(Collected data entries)

══════════════════════════════

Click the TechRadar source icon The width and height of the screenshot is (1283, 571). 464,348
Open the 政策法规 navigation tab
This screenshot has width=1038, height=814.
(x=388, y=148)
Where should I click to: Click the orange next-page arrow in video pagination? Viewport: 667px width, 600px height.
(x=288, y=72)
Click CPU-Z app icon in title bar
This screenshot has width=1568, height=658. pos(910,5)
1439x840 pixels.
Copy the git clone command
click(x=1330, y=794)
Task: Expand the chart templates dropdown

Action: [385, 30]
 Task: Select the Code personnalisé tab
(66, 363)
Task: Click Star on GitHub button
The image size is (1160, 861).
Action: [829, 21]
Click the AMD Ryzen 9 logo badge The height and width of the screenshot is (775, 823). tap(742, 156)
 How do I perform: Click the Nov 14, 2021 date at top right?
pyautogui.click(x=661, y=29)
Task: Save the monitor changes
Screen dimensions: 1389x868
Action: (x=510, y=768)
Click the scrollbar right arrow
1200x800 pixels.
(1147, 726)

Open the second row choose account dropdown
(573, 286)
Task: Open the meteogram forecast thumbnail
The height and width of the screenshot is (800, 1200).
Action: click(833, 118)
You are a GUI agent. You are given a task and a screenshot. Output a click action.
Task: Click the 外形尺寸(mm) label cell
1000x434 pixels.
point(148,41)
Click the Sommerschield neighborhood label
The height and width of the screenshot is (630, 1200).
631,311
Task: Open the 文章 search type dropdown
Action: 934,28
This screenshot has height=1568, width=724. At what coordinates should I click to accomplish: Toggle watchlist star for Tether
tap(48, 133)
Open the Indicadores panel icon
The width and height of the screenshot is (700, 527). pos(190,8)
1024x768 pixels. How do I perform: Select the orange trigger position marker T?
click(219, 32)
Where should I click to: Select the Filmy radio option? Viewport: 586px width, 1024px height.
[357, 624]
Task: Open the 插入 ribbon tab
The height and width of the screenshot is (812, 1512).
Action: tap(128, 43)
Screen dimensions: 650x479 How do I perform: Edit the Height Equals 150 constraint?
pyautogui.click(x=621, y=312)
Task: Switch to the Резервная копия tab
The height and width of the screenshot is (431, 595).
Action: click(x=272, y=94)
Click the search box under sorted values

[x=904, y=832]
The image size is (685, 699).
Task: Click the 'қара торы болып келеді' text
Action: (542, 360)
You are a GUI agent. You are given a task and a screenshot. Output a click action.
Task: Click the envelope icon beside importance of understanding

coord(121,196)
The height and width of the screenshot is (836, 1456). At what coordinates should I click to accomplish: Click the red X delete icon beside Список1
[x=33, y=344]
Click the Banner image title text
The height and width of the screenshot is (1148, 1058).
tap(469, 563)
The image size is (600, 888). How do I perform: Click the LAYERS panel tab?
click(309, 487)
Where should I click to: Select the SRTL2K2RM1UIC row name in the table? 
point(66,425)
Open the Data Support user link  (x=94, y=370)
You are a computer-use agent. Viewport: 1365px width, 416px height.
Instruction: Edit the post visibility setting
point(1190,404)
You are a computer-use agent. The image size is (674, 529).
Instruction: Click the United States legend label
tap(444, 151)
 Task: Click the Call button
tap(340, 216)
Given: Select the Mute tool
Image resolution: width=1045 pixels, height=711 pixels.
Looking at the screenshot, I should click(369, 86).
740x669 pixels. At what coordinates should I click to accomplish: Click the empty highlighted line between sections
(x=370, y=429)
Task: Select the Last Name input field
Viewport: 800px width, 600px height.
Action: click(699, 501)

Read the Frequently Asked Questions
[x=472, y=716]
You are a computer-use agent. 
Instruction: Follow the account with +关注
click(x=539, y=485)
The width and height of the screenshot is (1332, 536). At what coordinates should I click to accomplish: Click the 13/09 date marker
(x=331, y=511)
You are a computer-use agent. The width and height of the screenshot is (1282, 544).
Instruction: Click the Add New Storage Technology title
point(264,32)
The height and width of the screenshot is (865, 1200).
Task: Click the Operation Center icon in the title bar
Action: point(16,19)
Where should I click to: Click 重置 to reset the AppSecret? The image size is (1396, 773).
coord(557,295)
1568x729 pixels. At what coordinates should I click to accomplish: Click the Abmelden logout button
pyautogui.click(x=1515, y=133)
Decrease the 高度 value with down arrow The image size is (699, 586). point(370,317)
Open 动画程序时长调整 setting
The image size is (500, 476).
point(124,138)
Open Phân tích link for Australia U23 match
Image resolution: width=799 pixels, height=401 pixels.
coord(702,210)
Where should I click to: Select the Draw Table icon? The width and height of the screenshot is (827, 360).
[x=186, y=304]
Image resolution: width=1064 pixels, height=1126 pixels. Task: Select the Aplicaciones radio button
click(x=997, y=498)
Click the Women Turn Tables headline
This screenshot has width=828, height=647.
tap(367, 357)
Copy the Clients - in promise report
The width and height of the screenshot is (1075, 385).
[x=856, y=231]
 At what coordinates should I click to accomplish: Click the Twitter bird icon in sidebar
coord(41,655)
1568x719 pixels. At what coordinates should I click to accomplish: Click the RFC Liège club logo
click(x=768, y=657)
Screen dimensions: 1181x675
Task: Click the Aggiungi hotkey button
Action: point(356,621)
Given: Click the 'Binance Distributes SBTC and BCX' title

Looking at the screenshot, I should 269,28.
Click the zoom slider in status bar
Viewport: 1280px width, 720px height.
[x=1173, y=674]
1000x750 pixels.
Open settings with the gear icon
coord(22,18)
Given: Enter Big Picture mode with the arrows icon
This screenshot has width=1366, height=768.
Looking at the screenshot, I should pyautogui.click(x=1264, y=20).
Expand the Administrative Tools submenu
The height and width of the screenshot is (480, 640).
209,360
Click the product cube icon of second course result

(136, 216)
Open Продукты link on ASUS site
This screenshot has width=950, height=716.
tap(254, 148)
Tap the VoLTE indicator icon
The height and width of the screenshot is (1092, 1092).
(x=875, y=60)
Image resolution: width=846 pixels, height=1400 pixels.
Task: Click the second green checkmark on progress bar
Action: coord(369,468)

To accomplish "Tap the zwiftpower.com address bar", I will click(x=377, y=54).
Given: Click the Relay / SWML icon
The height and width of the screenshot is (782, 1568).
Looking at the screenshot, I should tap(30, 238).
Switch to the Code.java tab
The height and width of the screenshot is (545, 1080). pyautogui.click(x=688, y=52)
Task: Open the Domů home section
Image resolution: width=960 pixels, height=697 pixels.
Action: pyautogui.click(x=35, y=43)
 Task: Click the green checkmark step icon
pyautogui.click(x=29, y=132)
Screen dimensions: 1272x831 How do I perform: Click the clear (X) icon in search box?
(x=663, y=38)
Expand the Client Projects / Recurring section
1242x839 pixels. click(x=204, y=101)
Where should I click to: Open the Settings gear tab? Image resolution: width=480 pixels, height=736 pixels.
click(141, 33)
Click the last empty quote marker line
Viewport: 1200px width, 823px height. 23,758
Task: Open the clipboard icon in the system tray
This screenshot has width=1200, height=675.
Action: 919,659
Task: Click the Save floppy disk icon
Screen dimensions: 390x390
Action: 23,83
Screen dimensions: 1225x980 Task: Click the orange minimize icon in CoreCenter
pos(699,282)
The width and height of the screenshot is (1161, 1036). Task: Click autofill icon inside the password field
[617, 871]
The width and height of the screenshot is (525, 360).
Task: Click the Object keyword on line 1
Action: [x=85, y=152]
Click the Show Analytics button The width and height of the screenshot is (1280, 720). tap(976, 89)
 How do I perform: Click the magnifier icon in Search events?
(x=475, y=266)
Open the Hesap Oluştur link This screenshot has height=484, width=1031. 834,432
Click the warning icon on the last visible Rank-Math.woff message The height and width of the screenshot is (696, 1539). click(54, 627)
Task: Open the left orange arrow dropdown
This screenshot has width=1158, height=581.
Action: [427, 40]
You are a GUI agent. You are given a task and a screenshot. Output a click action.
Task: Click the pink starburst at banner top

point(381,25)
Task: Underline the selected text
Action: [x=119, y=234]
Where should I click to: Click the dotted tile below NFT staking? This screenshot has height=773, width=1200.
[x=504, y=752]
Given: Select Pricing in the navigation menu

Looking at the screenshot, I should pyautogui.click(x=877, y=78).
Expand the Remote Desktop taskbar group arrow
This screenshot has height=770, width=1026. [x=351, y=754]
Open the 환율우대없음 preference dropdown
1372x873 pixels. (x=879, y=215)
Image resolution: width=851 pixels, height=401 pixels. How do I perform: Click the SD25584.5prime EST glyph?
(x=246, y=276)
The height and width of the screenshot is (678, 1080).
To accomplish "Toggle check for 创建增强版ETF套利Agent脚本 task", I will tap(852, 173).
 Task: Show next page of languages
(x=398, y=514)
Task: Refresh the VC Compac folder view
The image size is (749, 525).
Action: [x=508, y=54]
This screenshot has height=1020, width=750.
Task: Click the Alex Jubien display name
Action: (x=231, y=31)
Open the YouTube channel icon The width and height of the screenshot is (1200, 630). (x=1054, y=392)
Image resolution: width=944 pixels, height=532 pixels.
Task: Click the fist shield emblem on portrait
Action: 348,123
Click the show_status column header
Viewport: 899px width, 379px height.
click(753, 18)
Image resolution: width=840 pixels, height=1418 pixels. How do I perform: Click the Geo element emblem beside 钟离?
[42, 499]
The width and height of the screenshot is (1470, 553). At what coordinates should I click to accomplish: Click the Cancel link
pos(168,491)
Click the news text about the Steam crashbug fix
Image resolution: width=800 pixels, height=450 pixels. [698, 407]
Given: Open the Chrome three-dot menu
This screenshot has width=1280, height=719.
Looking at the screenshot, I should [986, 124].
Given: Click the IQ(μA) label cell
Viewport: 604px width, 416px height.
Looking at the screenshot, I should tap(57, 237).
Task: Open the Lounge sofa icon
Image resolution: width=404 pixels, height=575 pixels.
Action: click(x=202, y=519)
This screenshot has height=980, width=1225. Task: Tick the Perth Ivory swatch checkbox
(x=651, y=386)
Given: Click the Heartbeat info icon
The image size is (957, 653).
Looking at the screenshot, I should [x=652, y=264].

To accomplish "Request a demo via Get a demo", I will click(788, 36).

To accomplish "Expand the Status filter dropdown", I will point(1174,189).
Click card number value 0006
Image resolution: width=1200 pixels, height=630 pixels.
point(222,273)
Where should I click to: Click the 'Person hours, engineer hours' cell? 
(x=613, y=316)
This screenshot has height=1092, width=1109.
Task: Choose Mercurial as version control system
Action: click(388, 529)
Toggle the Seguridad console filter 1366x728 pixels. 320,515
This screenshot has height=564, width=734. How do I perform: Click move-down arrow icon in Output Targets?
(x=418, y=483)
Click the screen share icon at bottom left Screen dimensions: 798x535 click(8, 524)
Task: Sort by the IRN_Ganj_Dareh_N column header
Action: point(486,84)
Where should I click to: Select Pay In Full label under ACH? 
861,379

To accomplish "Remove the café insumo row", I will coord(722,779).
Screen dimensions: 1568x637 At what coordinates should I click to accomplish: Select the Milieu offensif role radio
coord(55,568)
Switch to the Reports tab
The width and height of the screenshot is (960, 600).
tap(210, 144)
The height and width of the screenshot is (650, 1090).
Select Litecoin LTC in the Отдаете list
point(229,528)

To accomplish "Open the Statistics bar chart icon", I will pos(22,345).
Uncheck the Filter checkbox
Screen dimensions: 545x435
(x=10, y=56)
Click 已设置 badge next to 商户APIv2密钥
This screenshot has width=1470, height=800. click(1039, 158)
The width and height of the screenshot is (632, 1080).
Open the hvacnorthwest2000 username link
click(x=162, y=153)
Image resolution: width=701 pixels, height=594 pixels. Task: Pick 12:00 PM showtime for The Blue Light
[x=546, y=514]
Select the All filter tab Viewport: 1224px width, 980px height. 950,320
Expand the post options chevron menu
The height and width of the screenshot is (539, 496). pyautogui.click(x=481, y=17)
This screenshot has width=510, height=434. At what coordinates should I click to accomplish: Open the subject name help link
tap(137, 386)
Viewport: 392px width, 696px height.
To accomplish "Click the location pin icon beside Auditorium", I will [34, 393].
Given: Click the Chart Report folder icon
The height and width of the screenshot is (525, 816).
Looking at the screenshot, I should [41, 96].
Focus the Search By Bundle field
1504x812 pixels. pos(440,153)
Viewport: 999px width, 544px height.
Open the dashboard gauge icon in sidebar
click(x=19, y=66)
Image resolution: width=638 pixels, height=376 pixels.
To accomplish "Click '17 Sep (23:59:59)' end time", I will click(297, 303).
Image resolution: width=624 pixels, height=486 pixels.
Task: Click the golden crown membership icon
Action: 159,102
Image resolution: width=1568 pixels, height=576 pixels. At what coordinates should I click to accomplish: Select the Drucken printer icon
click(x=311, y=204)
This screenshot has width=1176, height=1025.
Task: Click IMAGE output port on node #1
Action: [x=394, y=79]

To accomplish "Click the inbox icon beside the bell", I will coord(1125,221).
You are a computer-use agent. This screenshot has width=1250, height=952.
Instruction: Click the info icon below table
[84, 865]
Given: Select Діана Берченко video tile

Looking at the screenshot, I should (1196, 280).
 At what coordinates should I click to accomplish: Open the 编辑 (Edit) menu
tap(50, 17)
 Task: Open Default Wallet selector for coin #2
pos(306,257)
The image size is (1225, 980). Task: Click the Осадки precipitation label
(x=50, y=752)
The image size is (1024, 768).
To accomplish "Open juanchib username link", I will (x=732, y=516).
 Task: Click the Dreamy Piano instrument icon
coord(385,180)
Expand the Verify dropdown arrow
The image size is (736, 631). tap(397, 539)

══════════════════════════════

| GOAL OF THE EXERCISE |
Repeat, word for word, the lines from the start of the records to the line that contains "Task: Click the 外形尺寸(mm) label cell", both of them included, and no others.

| RESULT FOR THIS TASK |
Click the TechRadar source icon The width and height of the screenshot is (1283, 571). 464,348
Open the 政策法规 navigation tab
This screenshot has width=1038, height=814.
(x=388, y=148)
Where should I click to: Click the orange next-page arrow in video pagination? Viewport: 667px width, 600px height.
(x=288, y=72)
Click CPU-Z app icon in title bar
This screenshot has width=1568, height=658. pos(910,5)
1439x840 pixels.
Copy the git clone command
click(x=1330, y=794)
Task: Expand the chart templates dropdown

Action: [385, 30]
 Task: Select the Code personnalisé tab
(66, 363)
Task: Click Star on GitHub button
The image size is (1160, 861).
Action: [829, 21]
Click the AMD Ryzen 9 logo badge The height and width of the screenshot is (775, 823). tap(742, 156)
 How do I perform: Click the Nov 14, 2021 date at top right?
pyautogui.click(x=661, y=29)
Task: Save the monitor changes
Screen dimensions: 1389x868
Action: (x=510, y=768)
Click the scrollbar right arrow
1200x800 pixels.
(1147, 726)

Open the second row choose account dropdown
(573, 286)
Task: Open the meteogram forecast thumbnail
The height and width of the screenshot is (800, 1200).
Action: click(833, 118)
You are a GUI agent. You are given a task and a screenshot. Output a click action.
Task: Click the 外形尺寸(mm) label cell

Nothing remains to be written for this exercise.